As per man page, the following is configured in /etc/amd/auto.home:
/defaults type:=nfs;sublink:=${key};opts:=rw,soft,intr,vers=3,proto=tcp
* rhost:=192.168.15.100;rfs:=/exports
In turn, /etc/amd/master is configured as such:
# cat /etc/amd/master
/exports amd.home
Upon reboot, I can it see mount, but curiously enough, instead of the hostname:
amd:24490 0 0 0 100% /exports
From what I understand, amd acts a little different from FreeBSD. Still, I tried to see if I it can automount.
Nope:
ksh: cd: /exports/users - Resource temporarily unavailable
# cd /exports/192.168.15.100/host/users
ksh: cd: /exports/192.168.15.100/host/users - Resource temporarily unavailable
A search in google doesn't help too much - it seems that automounting NFS with OpenBSD is not something that is usually done. Other than this, information is fairly sparse.
I can, of course, always mount is permanently, but I tend to be a bit anal on convention, so no for now. :)
Some direction would be appreciation.
(And oh, in case you are a wondering, I tried FreeBSD way of using amd and that hasn't worked out - although I wouldn't mind an explanation of the difference between how FreeBSD implements and how OpenBSD implements it)
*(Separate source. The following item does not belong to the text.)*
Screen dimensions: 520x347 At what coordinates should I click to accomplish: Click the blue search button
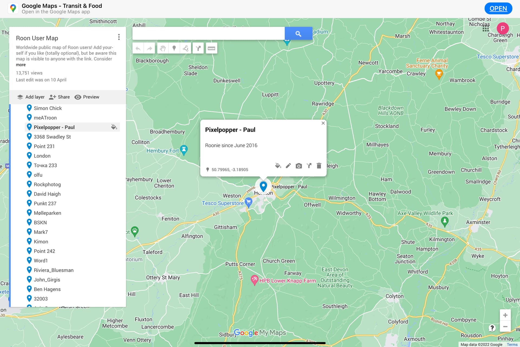coord(298,34)
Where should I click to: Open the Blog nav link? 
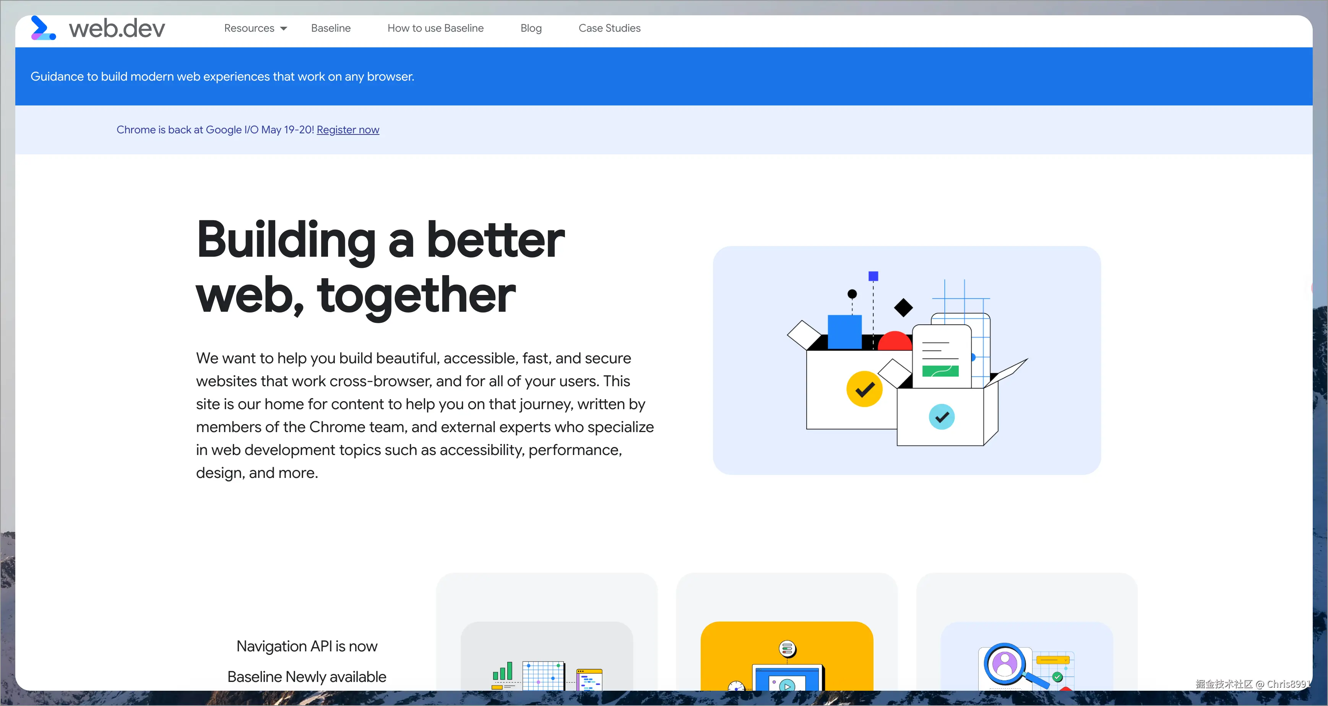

UPDATE: After re-writing the map file several times, I got as far as actually communicating with the NFS server with this configuration:
/defaults type:=nfs;rhost:=kerberos.monzell.com;rfs:=/exports;\
sublink:=${key};opts:=rw,nodev,nosuid,soft,intr,tcp,resvport
* ${host}==${rhost};type:=nfs;fs:=${rfs};opts:=rw,nodev,nosuid,soft,intr,tcp,resvport
However, for some reason, it seems that amd will only default to NFS version 2 over udp:
# tcpdump dst kerberos
tcpdump: listening on pcn0, link-type EN10MB
tcpdump: WARNING: compensating for unaligned libpcap packets
20:38:28.558385 openbsd.monzell.com.856 > kerberos.monzell.com.sunrpc: udp 100
20:38:28.559154 openbsd.monzell.com.856 > kerberos.monzell.com.892: udp 96
20:38:30.592761 openbsd.monzell.com.856 > kerberos.monzell.com.nfsd: xid 0x22000000 (NFSv2) 40 null
20:38:33.558107 arp reply openbsd.monzell.com is-at 52:54:00:52:8f:66
I tried various options of forcing it to try to mount as nfsv3 such as:
/defaults type:=nfs;rhost:=kerberos.monzell.com;rfs:=/exports;\
sublink:=${key};opts:=rw,nodev,nosuid,soft,intr,vers=3,proto=tcp,resvport
* ${host}==${rhost};type:=nfs;fs:=${rfs};opts:=rw,nodev,nosuid,soft,intr,vers=3,proto=tcp,resvport
or:
/defaults type:=nfs;rhost:=kerberos.monzell.com;rfs:=/exports;\
sublink:=${key};opts:=rw,nodev,nosuid,soft,intr,vers=-3,proto=tcp,resvport
* ${host}==${rhost};type:=nfs;fs:=${rfs};opts:=rw,nodev,nosuid,soft,intr,vers=3,proto=tcp,resvport
Nothing yet still.
Curious enough, OpenBSD mounts defaults to version 3, so I am not sure why it would start with version in amd. What would be the correct options to pass?